Experts say eminent domain is used by government to create space for schools, playgrounds and infrastructure. In theory, it is the government’s right to acquire private property for public use.

“Eminent domain has been used more as a power tool that’s in the back room and you have it, but you end up never using it,” said Karen Alschuler, an urban planner in San Francisco. “You can always use it as a last resort, but it’s always better if you don’t have to go through the actual legal proceeding.”

In Pittsburgh, eminent domain most recently has been the tool of choice to rid the North Side of one of its most notable tenants — the X-rated Garden Theatre. Despite the site’s condemnation, the owner has refused to sell the building and the case remains tangled in a court battle.

Mayor Tom Murphy often talks of the Garden Theatre as the only time his administration has been forced to file an eminent domain suit against a property owner. The case remains unsettled, and has held up the Federal-North project aimed at redeveloping two rundown blocks on the North Side.

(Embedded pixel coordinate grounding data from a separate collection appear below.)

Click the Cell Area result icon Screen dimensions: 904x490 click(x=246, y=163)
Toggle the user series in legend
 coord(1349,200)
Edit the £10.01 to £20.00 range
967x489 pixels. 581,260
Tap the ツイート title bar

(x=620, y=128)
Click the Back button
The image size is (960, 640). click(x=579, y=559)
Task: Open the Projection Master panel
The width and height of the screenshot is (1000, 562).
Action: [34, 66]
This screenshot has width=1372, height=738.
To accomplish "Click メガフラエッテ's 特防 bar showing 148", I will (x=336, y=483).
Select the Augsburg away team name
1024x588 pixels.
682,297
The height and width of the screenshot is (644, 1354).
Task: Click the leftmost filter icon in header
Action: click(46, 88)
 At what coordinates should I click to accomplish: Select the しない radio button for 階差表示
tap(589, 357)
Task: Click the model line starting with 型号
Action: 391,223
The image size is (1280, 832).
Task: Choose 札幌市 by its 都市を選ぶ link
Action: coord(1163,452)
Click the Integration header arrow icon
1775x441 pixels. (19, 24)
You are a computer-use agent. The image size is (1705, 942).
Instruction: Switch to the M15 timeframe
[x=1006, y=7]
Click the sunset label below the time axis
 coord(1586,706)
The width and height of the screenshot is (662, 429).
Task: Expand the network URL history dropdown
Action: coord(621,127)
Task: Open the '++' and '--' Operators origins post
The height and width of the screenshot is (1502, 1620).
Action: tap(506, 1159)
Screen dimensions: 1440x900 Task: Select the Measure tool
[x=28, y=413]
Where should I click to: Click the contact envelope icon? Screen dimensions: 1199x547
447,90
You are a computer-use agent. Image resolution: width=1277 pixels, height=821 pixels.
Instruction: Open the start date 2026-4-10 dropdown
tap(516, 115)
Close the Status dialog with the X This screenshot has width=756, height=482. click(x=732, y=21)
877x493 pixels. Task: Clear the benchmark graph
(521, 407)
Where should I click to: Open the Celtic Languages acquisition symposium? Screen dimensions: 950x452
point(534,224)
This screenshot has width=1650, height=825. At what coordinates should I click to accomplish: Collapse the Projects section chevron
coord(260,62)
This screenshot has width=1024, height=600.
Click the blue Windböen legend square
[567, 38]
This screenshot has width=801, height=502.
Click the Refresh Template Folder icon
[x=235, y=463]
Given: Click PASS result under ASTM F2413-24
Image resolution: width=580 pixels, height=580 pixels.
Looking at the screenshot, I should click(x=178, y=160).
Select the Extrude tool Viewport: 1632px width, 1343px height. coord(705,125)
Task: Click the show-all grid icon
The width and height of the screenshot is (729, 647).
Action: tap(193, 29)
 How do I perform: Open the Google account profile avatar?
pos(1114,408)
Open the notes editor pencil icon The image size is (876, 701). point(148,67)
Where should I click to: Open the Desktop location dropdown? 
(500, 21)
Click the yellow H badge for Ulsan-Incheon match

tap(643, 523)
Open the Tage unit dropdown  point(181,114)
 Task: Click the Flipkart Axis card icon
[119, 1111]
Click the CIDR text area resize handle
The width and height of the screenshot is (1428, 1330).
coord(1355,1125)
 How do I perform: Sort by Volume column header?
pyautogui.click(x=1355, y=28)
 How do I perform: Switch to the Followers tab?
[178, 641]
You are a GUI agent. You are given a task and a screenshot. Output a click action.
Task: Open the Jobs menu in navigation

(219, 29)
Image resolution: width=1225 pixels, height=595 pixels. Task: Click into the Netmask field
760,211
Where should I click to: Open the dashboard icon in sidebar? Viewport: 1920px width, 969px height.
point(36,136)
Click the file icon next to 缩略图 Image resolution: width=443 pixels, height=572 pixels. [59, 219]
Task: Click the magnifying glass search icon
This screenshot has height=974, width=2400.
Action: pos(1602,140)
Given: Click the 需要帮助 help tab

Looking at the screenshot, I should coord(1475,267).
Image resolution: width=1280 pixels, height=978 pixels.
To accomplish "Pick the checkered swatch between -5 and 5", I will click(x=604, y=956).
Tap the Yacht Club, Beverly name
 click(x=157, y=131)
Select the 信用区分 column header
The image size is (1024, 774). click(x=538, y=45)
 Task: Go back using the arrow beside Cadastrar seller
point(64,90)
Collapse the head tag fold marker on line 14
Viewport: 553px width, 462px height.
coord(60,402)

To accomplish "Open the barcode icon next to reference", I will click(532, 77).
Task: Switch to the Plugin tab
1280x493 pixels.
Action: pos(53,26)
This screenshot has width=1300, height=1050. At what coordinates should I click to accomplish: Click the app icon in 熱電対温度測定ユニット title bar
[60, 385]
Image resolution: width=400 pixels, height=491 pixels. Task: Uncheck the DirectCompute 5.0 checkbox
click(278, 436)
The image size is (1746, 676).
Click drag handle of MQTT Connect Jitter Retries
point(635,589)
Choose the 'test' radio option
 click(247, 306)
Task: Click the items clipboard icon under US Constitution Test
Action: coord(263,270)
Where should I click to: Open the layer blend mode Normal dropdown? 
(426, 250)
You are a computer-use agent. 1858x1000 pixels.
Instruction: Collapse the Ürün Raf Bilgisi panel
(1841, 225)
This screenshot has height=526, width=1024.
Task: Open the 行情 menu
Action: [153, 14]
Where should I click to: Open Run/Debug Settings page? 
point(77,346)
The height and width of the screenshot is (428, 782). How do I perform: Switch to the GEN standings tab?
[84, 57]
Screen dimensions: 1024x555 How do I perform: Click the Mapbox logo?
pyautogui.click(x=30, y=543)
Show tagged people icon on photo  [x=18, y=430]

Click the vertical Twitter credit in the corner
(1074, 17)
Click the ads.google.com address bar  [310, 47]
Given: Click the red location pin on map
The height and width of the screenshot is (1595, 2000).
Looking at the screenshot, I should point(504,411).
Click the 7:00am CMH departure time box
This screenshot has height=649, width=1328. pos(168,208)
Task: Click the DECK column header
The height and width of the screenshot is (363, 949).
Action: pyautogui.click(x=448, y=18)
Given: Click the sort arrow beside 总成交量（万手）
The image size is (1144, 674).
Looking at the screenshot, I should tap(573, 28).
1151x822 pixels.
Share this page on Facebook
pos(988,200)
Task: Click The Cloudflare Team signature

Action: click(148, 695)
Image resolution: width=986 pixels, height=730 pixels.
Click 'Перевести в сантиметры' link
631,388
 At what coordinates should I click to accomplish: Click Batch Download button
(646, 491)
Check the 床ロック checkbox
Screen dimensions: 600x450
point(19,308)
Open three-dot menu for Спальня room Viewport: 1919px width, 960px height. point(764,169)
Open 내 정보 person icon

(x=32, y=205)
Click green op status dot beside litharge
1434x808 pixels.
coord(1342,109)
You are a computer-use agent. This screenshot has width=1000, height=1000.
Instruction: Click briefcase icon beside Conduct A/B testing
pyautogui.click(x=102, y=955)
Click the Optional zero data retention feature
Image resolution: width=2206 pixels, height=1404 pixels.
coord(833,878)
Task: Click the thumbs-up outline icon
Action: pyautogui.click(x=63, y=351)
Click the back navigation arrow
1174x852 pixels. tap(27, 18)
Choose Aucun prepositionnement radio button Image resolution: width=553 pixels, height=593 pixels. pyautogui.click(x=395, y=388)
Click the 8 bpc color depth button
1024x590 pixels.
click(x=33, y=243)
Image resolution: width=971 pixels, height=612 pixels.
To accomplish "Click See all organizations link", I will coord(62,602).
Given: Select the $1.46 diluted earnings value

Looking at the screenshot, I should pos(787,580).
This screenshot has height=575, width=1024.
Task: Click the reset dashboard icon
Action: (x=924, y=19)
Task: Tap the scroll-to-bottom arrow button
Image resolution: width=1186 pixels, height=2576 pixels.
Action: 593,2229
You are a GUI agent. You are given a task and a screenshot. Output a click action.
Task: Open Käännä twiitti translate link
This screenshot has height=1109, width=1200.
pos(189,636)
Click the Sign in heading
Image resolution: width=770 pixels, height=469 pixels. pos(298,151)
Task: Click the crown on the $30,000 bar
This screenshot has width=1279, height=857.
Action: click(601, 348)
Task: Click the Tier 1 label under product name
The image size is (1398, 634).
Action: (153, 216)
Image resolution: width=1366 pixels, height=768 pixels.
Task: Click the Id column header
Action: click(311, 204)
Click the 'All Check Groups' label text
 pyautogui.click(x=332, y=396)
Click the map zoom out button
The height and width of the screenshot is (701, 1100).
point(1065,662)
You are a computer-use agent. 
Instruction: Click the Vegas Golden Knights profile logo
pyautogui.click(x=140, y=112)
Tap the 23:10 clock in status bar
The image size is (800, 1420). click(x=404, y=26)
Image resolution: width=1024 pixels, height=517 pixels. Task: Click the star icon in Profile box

To date, the URA has paid more than $500,000 in legal fees in the four-year dispute. Currently, the case is awaiting a decision in the county Court of Common Pleas.

In 1999, the URA threatened to take North Side land and buildings owned by the Pittsburgh Wool Co. by eminent domain with plans of transferring the acquired property to the H.J. Heinz Co. The city never filed an eminent domain suit, but ended up paying $5 million for property that had an assessed value of $1.5 million.

The URA sold the land to Heinz for $1.5 million. Today, it is occupied by the food maker’s new, 70,000-square-foot warehouse.

“Eminent domain is appropriate for a true public works project — the building of a road, the building of a dam, the building of a school,” said Scott Bullock, senior attorney at the Institute for Justice, which has staged campaigns against the use of eminent domain as a redevelopment tool. “Unfortunately, over the past 40 or 50 years, we’ve gotten away from that.”

The institute has vowed to defend Downtown property owners for free if the city tries to take their property with eminent domain.

Not everyone directly affected by eminent domain opposes it.

“Sometimes we all have to make a bigger sacrifice in order to be part of this community,” said Pat Joseph, executive director of the Cystic Fibrosis Foundation. Joseph was forced to move her North Side office in the Martin Building along General Robinson and Federal streets to make room for PNC Park. “Eminent domain is not a negative thing, as long as everyone is represented.”

Plan C Task Force spokeswoman and city Planning Director Susan Golomb said eminent domain would be used only as a last resort. She branded the Institute for Justice as “out-of-towners.”

“I think the issue you should understand is that the Plan C Task Force is made up of Pittsburghers. This is a group of people who had very different opinions that came together and formed a consensus,” Golomb said. “We think this is a very exciting plan and feel it’s unfortunate that an out-of-town group would come in to criticize it.”